J'hochai la tête pour ne pas la faire culpabiliser d'avoir recueilli inutilement un enfant compliqué et turbulent, mais la vérité, c'est qu'on ne s'entendait pas simplement "bien", on était complémentaires. Alors forcément, parfois on se chamaillait pour des conneries.

Si j'avais dû qualifier notre relation, je n'aurais pas su trouver le mot exact.  Parce qu'on était amis, je suppose, mais lorsque j'observais le comportement des enfants de mon âge, ils étaient tous reliés par un certain lien qui ne me concernait pas et qu'ils définissaient comme le lien de l'amitié.

Ou un certain lien par lequel je ne me sentais pas concerné. Un fil rouge qui s'enroulait invisiblement autour de leurs phalanges, que j'observais extérieurement les rapprocher un peu plus les uns des autres, tandis que je ne faisais que m'en éloigner.

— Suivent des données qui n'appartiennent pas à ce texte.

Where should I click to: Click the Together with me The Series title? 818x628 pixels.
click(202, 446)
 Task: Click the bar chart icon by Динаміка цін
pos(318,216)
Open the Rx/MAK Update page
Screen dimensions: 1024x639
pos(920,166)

Je ne voulais pas me faire attraper par ce fil rouge. 

Si je gardais assez de distance, alors la rupture serait plus facile à supporter.

Mais Aléan me donnait quelque chose qui n'était pas commun. Il m'intriguait, et pour la première fois, je fus totalement encerclé de ce fil rouge. Je l'acceptais, parce qu'il n'avait rien d'étouffant et que je ne trouvais plus si important de penser à la rupture douloureuse qui viendrait forcément par derrière. Alors était-ce le mot pour nous qualifier ? L'amitié ?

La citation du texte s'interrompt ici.